Page extract START

China’s phenomenal construction bubble, driven by local governments that must keep their economies growing, no matter what the costs, and funded largely by state-owned megabanks, has led to an equally phenomenal misallocation of capital, overbuilding, waste, ghost cities, empty shopping malls, and recently: an epidemic of shuttered luxury department stores.
The ghost cities and dead malls have been documented in riveting photos or videos, such as CBS’s 60 Minutes. “If the bubbles are not controlled, the result will be catastrophic,” Wang Shi, chairman of China Vanke, the largest residential property developer, had warned a while back.
They aren’t “controlled.” And some are already popping. In retail land, for example.
Overall retail sales remain strong. In July, they rose 13.2% year over year. Online retail sales jumped 67.5% in 2012, accounting for 6% of total retail sales. They pressure brick-and-mortar retailers, particularly department stores. One of the culprits: apparel. The department store staple has become a very popular item for online retailers. Department stores as a whole booked average sales growth of 16.5% in the period of 2006-2011, but in 2012, sales rose “only” 8.9%.
Yet, they continued to sprout like mushrooms, often side by side, with exactly the same products on their shelves, a homogenized bunch, with nothing else to fight over than price. Hence ferocious price wars. Shopping malls, which are also sprouting like mushrooms, are syphoning off customers. Department stores have few defenses in this shifting retail environment. Most of them are a new, or relatively new, and have not yet been able to create a loyal customer base.

Page extract END

→ Your tasks
**a.** Transcribe the stretch of the passage on China's construction bubble from "Yet, they continued" through "loyal customer base.".
**b.** Pick up the passage on China's construction bubble after its final sentence and carry it forward.

Record excerpts START

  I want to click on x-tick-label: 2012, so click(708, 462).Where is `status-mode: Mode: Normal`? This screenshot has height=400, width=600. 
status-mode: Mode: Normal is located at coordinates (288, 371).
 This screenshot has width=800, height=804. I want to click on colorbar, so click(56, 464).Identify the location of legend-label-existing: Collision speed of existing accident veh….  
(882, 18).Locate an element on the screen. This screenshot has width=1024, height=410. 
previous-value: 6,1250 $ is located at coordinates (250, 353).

Record excerpts END
Record excerpts START

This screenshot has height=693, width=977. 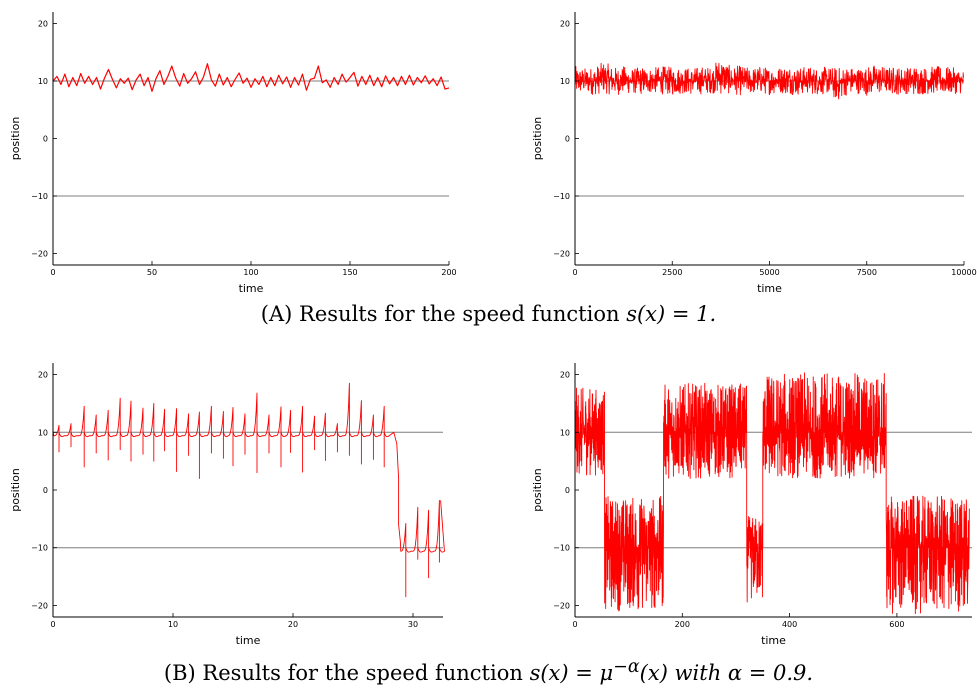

Record excerpts END

→ Expected outputs
**a.**
Yet, they continued to sprout like mushrooms, often side by side, with exactly the same products on their shelves, a homogenized bunch, with nothing else to fight over than price. Hence ferocious price wars. Shopping malls, which are also sprouting like mushrooms, are syphoning off customers. Department stores have few defenses in this shifting retail environment. Most of them are a new, or relatively new, and have not yet been able to create a loyal customer base.

**b.**
At the same time, costs are soaring. Wages, utilities, everything. Rents for large outlets jumped 21% in 2012 nationwide, according to the Commerce Ministry.
Consequences? In Shenyang, a city of 8 million people in northeast China, the Chinese department store chain New-Mart closed a store on August 1, a couple of month after next-door neighbor, the Japanese department store Isetan, had shuttered its doors, the Asahi Shimbun reported. There are about 10 department stores in that area of town. In the city overall, floor space of department stores, including those under construction, has now reached 4 million square meters – more than four times the floor space of large department stores in shopping megalopolis Tokyo. Department stores have also shut down in Beijing, Shanghai, Chengdu (a major store closed in July after its rent had quintupled!), and other cities.
Nevertheless, economic growth, which is petering out, must be maintained, no matter what the costs, and construction projects are simply the easiest way to accomplish that. But a big publicly announced stimulus package from the central government is not in the cards. Officials have bent over backwards recently to make that clear. The monstrous 4 trillion yuan package in 2008 has taken a lot of flak, including from government insiders, for having been ineffective. And there is no appetite for more of the same.
But “government and banking industry sources familiar with the situation” who “declined to be named due to the highly sensitive nature of the matter,” have been spilling the beans to the South China Morning Post. The central government, they said, is considering an “unofficial economic stimulus” to prop up key economies like Shanghai. On the quiet!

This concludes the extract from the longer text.